Disclaimer: I do NOT own any Harry Potter characters and sorry if this story is close to any other stories, it does somewhat hard to avoid a bit of others stories mixed in while writing and I know this isn't the most original but oh well.

Memories consume
Like opening the wound
I'm picking me apart again
You all assume
I'm safe here in my room
Unless I try to start again

I, Draco Malfoy, hate myself. Why might you ask? Simple really. I'm fake, there's nothing real about me. I mask my feelings from the world; they are a weakness I don't need.

I don't want to be the one
The battles always choose
'Cause inside I realize
That I'm the one confused

I'm the good little pureblood, always doing as Fathersays, never once doing what I want. I pretend that I'm someone I'm not.
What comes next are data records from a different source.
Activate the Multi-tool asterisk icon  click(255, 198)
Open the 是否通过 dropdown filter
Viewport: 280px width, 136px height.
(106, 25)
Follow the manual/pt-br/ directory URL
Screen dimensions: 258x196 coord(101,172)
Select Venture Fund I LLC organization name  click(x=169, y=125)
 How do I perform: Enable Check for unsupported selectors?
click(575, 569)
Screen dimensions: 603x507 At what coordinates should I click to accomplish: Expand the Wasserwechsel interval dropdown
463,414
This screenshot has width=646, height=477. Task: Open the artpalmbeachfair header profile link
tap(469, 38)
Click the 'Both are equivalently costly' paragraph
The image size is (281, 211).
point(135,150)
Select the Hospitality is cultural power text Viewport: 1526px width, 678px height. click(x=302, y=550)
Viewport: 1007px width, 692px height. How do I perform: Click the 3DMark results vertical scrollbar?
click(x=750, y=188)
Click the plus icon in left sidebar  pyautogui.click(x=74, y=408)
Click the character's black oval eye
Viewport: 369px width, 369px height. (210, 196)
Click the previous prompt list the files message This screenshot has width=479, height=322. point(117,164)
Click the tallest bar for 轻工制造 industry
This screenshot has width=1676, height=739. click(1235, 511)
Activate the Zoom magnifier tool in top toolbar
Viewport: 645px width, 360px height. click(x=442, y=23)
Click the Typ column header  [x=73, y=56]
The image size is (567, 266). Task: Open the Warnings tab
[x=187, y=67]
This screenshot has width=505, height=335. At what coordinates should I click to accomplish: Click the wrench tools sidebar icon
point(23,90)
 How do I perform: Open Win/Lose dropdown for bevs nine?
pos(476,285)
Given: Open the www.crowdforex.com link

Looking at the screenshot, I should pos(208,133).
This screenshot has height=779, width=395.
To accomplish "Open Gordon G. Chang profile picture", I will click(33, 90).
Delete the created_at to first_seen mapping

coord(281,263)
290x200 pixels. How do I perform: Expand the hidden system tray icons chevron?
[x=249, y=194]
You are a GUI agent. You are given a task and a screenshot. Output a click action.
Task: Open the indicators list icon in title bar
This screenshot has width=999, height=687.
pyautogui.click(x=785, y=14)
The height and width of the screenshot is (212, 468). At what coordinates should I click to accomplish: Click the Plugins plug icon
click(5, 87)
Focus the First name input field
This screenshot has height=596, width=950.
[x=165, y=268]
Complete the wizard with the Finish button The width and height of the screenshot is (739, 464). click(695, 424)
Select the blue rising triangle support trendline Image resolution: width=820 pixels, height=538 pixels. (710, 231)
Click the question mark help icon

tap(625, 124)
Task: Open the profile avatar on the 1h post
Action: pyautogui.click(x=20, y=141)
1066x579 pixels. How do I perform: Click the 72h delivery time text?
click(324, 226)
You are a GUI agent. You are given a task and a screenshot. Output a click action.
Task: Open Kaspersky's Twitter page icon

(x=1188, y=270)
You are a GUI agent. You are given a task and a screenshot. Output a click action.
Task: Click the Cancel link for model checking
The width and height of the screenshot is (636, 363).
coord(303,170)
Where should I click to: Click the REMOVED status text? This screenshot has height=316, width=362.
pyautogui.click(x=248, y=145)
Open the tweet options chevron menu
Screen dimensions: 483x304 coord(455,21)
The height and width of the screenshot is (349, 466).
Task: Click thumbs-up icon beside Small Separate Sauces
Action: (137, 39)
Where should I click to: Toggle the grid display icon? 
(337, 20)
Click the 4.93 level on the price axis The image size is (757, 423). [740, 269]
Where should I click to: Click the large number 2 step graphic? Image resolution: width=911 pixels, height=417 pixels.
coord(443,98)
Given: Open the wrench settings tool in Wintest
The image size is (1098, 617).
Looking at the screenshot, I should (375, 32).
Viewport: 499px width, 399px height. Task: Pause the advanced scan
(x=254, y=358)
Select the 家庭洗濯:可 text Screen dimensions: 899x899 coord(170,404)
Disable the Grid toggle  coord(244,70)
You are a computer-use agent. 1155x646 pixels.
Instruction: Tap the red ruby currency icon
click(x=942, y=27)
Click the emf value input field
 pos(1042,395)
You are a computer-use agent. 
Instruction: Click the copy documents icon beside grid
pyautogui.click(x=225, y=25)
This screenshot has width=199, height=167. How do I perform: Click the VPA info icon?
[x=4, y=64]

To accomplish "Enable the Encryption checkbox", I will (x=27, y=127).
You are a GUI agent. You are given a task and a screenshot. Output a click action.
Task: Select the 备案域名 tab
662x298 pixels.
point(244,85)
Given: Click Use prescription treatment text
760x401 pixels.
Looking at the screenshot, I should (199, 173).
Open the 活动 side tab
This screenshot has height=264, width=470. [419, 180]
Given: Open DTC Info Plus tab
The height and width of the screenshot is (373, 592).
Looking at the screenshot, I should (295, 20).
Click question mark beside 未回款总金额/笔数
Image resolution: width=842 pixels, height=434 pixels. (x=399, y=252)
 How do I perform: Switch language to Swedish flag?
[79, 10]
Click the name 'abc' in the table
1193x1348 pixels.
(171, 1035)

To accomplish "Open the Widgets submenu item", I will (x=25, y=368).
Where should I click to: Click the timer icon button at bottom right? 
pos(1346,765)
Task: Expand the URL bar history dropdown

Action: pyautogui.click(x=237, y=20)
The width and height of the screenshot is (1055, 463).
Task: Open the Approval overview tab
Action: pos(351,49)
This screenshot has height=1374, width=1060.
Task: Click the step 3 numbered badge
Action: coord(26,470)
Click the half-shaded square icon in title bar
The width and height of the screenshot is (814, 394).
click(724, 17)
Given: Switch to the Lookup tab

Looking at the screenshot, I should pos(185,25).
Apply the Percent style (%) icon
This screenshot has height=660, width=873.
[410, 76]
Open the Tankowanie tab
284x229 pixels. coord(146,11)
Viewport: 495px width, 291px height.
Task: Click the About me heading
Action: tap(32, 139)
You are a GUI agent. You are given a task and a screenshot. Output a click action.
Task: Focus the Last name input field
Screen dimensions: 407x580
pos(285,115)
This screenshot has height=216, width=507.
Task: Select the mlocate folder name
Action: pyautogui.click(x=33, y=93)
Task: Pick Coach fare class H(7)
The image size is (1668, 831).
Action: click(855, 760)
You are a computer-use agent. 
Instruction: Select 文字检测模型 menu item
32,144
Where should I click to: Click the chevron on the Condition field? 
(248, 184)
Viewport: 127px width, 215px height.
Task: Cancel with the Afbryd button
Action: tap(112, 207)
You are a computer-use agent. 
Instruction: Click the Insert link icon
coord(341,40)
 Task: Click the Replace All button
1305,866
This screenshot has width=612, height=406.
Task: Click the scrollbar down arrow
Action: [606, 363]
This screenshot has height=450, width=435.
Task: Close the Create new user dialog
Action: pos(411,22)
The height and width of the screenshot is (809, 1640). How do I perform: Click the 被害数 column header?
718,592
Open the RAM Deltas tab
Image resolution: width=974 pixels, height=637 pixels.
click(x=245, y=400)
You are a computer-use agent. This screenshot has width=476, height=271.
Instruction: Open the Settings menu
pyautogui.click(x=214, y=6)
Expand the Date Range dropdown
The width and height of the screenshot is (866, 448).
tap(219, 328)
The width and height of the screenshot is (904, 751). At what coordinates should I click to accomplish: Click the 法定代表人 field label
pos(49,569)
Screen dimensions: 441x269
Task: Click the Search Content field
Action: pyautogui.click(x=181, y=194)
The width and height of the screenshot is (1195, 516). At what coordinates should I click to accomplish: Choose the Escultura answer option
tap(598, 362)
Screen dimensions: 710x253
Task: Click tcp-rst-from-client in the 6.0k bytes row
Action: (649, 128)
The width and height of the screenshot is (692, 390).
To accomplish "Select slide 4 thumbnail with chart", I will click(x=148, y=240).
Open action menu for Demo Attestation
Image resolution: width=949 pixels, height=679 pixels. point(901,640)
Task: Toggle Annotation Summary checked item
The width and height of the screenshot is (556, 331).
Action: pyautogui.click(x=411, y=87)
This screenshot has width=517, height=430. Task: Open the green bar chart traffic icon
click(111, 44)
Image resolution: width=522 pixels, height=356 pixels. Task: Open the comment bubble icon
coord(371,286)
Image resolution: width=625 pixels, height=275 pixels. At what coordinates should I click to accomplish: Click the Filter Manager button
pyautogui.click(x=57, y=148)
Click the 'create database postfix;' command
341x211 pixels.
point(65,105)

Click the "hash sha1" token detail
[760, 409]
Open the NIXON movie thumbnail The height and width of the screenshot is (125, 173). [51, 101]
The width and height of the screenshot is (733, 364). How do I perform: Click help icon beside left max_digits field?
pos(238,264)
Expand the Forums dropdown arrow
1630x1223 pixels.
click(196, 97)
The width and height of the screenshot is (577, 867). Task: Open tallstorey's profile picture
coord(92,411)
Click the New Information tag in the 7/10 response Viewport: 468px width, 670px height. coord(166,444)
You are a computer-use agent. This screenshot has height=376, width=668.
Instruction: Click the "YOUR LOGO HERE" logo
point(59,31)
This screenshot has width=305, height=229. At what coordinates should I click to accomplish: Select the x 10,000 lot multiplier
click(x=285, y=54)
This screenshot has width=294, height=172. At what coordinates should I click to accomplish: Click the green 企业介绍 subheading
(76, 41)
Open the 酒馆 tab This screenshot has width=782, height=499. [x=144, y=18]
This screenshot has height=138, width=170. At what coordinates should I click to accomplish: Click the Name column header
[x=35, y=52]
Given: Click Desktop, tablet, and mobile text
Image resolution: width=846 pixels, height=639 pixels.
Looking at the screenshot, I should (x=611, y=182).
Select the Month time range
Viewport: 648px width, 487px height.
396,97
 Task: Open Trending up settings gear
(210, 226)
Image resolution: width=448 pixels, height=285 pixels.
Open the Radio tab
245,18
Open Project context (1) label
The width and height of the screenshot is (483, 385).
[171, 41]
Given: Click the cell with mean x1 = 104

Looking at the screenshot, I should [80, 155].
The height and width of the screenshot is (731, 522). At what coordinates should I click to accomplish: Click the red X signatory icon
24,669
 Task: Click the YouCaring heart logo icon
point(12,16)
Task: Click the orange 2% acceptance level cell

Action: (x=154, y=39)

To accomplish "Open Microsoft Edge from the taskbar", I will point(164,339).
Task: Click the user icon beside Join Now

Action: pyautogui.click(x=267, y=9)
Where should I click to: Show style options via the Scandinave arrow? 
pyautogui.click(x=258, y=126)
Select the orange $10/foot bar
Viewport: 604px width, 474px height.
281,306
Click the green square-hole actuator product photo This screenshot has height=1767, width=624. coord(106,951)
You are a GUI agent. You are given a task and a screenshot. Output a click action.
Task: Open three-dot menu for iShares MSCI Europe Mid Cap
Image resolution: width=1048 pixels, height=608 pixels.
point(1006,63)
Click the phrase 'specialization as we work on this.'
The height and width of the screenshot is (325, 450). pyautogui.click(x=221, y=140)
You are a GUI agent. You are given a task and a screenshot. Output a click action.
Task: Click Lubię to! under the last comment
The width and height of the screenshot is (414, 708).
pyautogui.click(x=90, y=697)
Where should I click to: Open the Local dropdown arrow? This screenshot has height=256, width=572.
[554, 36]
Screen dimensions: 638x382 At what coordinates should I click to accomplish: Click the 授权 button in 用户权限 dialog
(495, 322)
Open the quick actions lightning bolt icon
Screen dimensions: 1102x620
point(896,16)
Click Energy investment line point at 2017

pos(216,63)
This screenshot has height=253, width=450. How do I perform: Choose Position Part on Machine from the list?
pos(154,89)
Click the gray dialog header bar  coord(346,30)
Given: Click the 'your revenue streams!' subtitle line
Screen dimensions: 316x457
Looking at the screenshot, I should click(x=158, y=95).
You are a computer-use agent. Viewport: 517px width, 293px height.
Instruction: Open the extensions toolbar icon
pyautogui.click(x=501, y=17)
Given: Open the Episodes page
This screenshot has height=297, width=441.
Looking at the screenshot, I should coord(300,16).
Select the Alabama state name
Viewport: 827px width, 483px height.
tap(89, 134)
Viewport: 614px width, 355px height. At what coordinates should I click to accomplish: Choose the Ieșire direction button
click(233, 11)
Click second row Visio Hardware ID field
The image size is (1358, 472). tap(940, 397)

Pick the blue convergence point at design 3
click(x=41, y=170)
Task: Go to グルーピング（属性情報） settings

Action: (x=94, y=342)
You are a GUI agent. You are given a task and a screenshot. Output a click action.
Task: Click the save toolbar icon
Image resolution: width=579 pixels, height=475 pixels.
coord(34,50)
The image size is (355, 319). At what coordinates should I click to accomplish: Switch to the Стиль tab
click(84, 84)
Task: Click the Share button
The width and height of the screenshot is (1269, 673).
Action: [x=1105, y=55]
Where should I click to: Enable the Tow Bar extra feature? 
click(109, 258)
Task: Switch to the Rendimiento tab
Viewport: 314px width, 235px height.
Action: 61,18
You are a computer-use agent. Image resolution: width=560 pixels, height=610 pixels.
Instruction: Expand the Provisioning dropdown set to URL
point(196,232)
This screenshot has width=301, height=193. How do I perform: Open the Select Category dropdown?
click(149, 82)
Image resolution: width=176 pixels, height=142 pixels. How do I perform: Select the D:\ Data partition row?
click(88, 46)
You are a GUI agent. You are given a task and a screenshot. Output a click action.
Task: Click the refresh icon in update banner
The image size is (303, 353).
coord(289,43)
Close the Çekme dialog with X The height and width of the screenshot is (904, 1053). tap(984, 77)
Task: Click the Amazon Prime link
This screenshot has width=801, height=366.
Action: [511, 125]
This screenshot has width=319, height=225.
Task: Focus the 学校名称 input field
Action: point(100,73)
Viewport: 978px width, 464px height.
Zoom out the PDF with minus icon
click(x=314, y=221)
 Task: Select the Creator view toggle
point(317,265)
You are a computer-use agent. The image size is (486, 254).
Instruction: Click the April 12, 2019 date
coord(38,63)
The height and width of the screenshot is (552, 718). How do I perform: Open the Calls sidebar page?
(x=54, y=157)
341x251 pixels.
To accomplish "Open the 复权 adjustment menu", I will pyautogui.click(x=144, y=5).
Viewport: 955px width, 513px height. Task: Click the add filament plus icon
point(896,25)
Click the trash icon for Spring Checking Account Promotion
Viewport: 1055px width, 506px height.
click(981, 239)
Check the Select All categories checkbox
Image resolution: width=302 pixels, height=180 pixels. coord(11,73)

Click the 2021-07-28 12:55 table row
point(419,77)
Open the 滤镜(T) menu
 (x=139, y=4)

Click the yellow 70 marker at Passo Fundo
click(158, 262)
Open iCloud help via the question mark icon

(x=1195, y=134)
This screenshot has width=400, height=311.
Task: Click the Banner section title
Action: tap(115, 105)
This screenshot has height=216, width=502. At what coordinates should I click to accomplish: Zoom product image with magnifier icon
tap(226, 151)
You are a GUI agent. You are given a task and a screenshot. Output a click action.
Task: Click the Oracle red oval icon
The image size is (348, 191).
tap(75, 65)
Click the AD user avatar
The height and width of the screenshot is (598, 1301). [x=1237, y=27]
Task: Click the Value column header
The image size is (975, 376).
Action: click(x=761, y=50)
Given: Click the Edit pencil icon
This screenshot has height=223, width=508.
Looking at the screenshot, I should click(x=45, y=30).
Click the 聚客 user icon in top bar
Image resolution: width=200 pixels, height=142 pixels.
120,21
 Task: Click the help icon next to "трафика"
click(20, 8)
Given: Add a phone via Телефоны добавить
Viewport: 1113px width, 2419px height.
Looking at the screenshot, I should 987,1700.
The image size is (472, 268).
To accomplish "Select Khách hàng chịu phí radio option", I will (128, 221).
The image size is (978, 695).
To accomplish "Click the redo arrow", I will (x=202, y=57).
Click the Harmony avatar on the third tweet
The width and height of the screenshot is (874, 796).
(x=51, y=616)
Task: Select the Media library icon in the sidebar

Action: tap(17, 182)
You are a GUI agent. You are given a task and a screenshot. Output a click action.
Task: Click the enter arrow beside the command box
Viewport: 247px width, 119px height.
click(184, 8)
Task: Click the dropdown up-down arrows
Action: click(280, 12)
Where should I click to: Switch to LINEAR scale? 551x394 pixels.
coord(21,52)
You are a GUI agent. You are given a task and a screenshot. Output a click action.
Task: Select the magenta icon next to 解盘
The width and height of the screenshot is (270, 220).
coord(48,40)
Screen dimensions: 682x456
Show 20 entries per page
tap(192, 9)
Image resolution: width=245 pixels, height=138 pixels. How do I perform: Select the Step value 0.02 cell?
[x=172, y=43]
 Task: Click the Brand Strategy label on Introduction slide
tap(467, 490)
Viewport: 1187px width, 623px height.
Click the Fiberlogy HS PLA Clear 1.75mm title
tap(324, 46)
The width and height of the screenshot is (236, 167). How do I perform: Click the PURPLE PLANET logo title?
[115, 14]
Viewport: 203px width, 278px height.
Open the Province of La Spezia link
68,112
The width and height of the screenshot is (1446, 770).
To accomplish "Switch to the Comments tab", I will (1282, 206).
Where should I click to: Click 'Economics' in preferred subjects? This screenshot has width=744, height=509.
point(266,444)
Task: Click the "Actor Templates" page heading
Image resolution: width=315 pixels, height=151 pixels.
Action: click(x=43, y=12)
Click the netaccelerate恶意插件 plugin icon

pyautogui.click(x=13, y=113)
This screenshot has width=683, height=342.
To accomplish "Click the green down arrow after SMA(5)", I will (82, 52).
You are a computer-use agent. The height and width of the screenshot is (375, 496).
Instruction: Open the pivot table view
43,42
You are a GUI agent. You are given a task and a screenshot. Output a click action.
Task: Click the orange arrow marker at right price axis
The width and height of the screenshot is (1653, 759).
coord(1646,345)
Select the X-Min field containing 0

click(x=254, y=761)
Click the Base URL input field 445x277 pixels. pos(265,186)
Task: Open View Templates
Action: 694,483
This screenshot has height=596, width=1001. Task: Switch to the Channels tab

I don't know what's worth fighting for
Or why I have to scream
I don't know why I instigate
And say what I don't mean
I don't know how I got this way
I know it's not alright
So I'm breaking the habit
I'm breaking the habit
Tonight

Once I asked Father, why if Mudbloods were so stupid, why was Hermione Granger the best in every class? That's the first time I felt Crucio... by my own Father. He told me never question the Dark Lord again.

Clutching my cure
I tightly lock the door
I try to catch my breath again
I hurt much more
Than anytime before
I had no options left again

I hated the Golden Trio. They were happy, not hiding behind masks. Not afraid to show the world the 'real you'. They should be sad, angry at the world, hurting...but no matter what I did to them, they just shrugged it off and in the end, I felt worse.

I don't want to be the one
The battles always choose
'Cause inside I realize
That I'm the one confused

I watched her, Hermione, the Mudblood. She had a loving family, friends, money, best of both the wizarding and muggle world, while I, a Malfoy, who is supposed to have everything had cold and distant family, no real friends, sure I had money but that's all it is. Why did she, a filthy mudblood, have a better life than I, a Malfoy did. Malfoys' were supposed to have the best.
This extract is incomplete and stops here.